---------- DATA SUPPLIED
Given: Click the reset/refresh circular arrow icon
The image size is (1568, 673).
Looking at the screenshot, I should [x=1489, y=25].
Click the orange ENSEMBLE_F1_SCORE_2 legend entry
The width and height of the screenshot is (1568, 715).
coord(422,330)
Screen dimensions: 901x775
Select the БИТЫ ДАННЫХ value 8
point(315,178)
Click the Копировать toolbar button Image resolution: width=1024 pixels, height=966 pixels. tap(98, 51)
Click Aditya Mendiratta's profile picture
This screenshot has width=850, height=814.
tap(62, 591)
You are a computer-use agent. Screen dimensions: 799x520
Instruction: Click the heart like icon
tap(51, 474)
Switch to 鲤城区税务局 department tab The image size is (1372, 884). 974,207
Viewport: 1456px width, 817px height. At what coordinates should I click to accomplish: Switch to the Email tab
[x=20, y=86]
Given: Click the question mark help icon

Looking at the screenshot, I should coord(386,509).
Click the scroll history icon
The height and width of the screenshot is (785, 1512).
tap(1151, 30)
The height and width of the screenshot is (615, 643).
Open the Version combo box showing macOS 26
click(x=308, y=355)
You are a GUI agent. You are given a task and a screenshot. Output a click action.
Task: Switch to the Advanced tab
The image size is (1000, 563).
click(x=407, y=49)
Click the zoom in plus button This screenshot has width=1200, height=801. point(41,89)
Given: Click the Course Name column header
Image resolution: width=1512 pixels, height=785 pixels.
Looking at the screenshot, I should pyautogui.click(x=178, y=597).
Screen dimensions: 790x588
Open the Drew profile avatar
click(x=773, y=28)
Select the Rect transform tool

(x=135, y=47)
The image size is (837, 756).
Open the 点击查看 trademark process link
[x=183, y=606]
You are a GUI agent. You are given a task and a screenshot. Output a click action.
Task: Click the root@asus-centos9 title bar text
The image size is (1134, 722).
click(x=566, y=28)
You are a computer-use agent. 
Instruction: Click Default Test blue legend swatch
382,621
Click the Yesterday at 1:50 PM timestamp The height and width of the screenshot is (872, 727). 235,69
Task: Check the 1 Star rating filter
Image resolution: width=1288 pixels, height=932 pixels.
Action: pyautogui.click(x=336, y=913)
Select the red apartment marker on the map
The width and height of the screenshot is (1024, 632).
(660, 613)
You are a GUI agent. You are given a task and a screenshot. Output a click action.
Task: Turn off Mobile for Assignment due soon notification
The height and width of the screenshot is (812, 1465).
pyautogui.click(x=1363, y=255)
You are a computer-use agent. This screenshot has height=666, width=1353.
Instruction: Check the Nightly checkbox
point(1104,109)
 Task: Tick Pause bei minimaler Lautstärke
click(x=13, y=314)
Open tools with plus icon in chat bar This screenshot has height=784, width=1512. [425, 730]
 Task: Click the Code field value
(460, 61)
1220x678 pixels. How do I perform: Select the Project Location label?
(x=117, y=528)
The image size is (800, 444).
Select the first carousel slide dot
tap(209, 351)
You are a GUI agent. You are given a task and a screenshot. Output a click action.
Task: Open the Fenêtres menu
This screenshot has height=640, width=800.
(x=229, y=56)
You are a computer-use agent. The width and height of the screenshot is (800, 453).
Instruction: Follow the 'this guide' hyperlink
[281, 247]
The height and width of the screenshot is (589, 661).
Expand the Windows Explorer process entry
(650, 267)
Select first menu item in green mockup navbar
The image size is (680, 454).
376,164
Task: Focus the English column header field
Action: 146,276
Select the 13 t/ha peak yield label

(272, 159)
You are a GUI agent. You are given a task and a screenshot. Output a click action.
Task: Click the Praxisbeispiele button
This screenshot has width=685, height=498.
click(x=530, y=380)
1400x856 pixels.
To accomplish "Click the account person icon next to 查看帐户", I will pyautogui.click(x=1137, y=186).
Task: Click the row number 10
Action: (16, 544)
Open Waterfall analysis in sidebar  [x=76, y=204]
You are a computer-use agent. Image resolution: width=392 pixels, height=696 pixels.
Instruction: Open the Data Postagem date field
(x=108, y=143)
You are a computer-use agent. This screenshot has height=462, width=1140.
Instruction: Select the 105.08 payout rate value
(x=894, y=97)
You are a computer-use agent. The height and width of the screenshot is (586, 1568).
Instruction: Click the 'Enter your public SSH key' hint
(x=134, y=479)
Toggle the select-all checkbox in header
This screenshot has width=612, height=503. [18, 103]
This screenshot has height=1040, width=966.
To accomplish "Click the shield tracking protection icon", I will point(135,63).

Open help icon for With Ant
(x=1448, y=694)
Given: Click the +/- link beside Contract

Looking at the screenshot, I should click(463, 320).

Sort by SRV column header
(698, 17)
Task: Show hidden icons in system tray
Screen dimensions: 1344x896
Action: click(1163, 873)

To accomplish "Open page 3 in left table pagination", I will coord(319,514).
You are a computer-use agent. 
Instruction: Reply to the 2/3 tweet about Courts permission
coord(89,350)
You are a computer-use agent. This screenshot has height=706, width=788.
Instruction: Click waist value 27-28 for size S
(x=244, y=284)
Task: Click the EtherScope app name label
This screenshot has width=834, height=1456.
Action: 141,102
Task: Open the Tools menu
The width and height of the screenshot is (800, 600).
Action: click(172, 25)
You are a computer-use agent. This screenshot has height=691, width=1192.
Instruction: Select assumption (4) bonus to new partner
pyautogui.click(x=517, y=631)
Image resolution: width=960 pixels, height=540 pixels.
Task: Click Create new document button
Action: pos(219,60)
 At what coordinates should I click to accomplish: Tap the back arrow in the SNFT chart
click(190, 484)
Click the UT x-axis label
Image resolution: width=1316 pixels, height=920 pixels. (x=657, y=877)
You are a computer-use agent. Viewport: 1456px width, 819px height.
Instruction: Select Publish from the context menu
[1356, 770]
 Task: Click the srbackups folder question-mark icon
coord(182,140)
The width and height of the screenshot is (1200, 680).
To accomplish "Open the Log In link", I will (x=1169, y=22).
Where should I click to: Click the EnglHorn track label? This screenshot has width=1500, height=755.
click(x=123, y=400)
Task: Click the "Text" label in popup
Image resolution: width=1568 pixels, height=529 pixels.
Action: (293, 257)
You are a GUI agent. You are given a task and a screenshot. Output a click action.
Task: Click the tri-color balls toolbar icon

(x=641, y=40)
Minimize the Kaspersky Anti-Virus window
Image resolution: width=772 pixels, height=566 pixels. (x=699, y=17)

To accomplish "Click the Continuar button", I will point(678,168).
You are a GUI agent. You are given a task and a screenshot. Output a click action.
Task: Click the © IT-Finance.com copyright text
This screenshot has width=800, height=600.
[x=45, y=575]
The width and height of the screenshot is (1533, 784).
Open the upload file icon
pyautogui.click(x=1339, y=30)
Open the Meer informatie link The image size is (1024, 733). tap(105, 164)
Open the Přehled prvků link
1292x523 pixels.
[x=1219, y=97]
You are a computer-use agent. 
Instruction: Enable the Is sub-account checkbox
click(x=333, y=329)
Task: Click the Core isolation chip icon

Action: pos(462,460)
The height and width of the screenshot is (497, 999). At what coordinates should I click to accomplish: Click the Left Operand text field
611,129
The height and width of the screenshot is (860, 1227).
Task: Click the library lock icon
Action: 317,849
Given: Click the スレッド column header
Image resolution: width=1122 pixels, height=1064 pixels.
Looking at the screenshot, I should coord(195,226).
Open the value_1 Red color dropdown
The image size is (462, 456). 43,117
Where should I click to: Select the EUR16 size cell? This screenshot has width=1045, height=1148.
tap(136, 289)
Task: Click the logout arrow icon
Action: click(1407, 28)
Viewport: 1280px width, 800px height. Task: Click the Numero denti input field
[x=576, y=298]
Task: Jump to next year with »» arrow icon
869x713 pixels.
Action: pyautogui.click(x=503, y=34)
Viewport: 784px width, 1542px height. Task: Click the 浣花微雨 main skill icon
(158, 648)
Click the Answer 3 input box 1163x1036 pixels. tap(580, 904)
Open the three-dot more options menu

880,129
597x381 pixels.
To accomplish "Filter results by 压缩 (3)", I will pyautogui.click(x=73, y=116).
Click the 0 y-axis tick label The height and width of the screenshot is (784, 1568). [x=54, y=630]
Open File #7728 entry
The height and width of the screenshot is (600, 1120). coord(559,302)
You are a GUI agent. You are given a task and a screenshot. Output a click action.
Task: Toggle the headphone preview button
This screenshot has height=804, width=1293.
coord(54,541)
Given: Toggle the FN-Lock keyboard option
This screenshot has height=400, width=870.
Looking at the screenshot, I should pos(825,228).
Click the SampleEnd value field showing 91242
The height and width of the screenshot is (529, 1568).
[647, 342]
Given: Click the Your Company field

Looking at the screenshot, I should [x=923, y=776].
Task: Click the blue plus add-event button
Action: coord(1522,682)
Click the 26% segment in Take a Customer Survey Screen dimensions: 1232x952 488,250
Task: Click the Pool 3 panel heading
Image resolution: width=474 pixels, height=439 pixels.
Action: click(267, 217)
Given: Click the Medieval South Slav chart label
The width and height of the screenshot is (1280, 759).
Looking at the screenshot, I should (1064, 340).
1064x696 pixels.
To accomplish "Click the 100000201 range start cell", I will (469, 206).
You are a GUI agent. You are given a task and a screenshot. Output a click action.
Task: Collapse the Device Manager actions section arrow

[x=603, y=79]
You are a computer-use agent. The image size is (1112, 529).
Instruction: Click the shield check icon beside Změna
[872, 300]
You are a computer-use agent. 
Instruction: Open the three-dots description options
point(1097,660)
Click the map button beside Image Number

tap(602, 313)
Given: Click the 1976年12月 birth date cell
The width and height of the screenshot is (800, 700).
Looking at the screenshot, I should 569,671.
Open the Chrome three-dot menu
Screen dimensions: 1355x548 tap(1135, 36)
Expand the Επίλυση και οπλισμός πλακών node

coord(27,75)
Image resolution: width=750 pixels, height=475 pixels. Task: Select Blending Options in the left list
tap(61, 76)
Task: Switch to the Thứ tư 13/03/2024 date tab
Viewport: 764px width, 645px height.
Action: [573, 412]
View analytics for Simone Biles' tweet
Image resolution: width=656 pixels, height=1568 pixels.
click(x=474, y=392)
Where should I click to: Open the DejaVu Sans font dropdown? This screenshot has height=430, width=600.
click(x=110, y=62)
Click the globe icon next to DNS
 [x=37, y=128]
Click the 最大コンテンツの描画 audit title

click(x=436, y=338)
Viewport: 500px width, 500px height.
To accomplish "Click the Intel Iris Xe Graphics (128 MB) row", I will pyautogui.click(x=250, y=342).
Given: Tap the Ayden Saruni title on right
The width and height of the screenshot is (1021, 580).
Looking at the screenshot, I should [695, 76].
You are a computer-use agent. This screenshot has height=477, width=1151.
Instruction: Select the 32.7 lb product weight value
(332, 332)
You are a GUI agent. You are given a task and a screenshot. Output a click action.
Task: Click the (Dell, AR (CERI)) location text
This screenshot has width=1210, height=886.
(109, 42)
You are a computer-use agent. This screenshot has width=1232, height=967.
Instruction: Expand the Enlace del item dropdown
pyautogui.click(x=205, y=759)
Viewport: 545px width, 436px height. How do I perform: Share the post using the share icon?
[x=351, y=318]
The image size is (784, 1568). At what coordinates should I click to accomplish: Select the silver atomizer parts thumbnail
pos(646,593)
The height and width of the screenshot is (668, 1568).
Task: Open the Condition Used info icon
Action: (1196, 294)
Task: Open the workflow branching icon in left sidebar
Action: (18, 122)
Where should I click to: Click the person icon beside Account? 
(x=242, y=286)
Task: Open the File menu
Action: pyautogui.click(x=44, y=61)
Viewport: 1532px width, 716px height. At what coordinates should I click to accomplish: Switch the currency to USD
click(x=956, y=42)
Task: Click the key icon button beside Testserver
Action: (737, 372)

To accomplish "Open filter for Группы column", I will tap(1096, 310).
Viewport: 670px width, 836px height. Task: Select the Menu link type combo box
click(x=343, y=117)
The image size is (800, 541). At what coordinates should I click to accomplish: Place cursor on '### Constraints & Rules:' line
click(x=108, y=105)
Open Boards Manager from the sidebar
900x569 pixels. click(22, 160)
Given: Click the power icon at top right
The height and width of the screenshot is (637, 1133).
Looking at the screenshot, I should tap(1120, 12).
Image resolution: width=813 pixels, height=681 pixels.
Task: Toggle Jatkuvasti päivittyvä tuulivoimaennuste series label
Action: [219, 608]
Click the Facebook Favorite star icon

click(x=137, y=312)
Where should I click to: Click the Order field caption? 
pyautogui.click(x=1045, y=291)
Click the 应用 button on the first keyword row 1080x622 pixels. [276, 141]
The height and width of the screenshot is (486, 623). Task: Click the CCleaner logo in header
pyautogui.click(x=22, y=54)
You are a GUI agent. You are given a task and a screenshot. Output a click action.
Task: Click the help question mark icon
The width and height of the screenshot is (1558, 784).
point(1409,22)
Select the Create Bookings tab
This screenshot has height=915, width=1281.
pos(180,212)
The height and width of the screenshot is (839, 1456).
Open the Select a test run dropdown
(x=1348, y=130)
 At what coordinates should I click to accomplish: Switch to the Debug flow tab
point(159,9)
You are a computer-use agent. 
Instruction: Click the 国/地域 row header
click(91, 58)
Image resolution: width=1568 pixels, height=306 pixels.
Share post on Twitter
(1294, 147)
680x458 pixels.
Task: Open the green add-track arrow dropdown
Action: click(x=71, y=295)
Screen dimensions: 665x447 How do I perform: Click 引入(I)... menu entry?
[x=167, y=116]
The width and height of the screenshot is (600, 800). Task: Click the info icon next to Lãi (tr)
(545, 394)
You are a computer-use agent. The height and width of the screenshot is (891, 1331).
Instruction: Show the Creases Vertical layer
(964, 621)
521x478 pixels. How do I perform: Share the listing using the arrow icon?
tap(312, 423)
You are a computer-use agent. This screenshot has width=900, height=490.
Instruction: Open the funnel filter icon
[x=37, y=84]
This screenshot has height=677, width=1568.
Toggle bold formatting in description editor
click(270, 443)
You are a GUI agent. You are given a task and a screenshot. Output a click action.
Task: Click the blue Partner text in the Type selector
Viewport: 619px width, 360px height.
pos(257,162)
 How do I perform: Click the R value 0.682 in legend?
--------------------
WHAT THE TASK REQUIRES: Up to and including the last line of the records above, print exactly every line from the one that contains "The height and width of the screenshot is (486, 623)." onward.

WRITTEN RESPONSE:
The height and width of the screenshot is (486, 623). Task: Click the CCleaner logo in header
pyautogui.click(x=22, y=54)
You are a GUI agent. You are given a task and a screenshot. Output a click action.
Task: Click the help question mark icon
The width and height of the screenshot is (1558, 784).
point(1409,22)
Select the Create Bookings tab
This screenshot has height=915, width=1281.
pos(180,212)
The height and width of the screenshot is (839, 1456).
Open the Select a test run dropdown
(x=1348, y=130)
 At what coordinates should I click to accomplish: Switch to the Debug flow tab
point(159,9)
You are a computer-use agent. 
Instruction: Click the 国/地域 row header
click(91, 58)
Image resolution: width=1568 pixels, height=306 pixels.
Share post on Twitter
(1294, 147)
680x458 pixels.
Task: Open the green add-track arrow dropdown
Action: click(x=71, y=295)
Screen dimensions: 665x447 How do I perform: Click 引入(I)... menu entry?
[x=167, y=116]
The width and height of the screenshot is (600, 800). Task: Click the info icon next to Lãi (tr)
(545, 394)
You are a computer-use agent. The height and width of the screenshot is (891, 1331).
Instruction: Show the Creases Vertical layer
(964, 621)
521x478 pixels. How do I perform: Share the listing using the arrow icon?
tap(312, 423)
You are a computer-use agent. This screenshot has width=900, height=490.
Instruction: Open the funnel filter icon
[x=37, y=84]
This screenshot has height=677, width=1568.
Toggle bold formatting in description editor
click(270, 443)
You are a GUI agent. You are given a task and a screenshot. Output a click action.
Task: Click the blue Partner text in the Type selector
Viewport: 619px width, 360px height.
pos(257,162)
 How do I perform: Click the R value 0.682 in legend?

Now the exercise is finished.